THE RECORDS:
Segment Open
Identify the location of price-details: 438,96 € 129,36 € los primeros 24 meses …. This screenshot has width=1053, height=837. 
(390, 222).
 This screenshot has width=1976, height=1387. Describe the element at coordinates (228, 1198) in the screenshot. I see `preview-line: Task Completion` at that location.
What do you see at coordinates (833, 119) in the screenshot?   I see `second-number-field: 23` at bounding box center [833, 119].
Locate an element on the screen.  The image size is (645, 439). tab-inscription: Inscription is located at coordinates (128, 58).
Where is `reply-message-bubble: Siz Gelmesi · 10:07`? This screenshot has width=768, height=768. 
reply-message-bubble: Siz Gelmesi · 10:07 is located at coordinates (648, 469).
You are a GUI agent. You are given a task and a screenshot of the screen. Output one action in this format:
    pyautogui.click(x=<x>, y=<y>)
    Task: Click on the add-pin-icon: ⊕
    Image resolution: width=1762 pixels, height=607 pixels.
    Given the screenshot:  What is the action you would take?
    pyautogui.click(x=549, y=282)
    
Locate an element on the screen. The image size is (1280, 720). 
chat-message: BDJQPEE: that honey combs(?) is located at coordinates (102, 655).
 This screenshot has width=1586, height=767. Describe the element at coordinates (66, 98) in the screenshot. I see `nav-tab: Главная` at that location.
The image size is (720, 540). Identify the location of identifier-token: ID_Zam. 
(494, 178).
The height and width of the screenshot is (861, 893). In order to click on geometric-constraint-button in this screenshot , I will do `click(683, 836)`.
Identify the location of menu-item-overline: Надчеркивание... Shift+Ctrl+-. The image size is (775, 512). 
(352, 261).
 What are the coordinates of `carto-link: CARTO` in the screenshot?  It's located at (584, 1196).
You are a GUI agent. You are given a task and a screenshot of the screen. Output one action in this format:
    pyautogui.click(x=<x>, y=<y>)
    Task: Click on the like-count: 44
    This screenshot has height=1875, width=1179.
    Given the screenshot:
Segment Closed
Copy out all the records above word for word, keeping every line as it stands.

Identify the location of price-details: 438,96 € 129,36 € los primeros 24 meses …. This screenshot has width=1053, height=837. 
(390, 222).
 This screenshot has width=1976, height=1387. Describe the element at coordinates (228, 1198) in the screenshot. I see `preview-line: Task Completion` at that location.
What do you see at coordinates (833, 119) in the screenshot?   I see `second-number-field: 23` at bounding box center [833, 119].
Locate an element on the screen.  The image size is (645, 439). tab-inscription: Inscription is located at coordinates (128, 58).
Where is `reply-message-bubble: Siz Gelmesi · 10:07`? This screenshot has width=768, height=768. 
reply-message-bubble: Siz Gelmesi · 10:07 is located at coordinates (648, 469).
You are a GUI agent. You are given a task and a screenshot of the screen. Output one action in this format:
    pyautogui.click(x=<x>, y=<y>)
    Task: Click on the add-pin-icon: ⊕
    Image resolution: width=1762 pixels, height=607 pixels.
    Given the screenshot:  What is the action you would take?
    pyautogui.click(x=549, y=282)
    
Locate an element on the screen. The image size is (1280, 720). 
chat-message: BDJQPEE: that honey combs(?) is located at coordinates (102, 655).
 This screenshot has width=1586, height=767. Describe the element at coordinates (66, 98) in the screenshot. I see `nav-tab: Главная` at that location.
The image size is (720, 540). Identify the location of identifier-token: ID_Zam. 
(494, 178).
The height and width of the screenshot is (861, 893). In order to click on geometric-constraint-button in this screenshot , I will do `click(683, 836)`.
Identify the location of menu-item-overline: Надчеркивание... Shift+Ctrl+-. The image size is (775, 512). 
(352, 261).
 What are the coordinates of `carto-link: CARTO` in the screenshot?  It's located at (584, 1196).
You are a GUI agent. You are given a task and a screenshot of the screen. Output one action in this format:
    pyautogui.click(x=<x>, y=<y>)
    Task: Click on the like-count: 44
    This screenshot has height=1875, width=1179.
    Given the screenshot:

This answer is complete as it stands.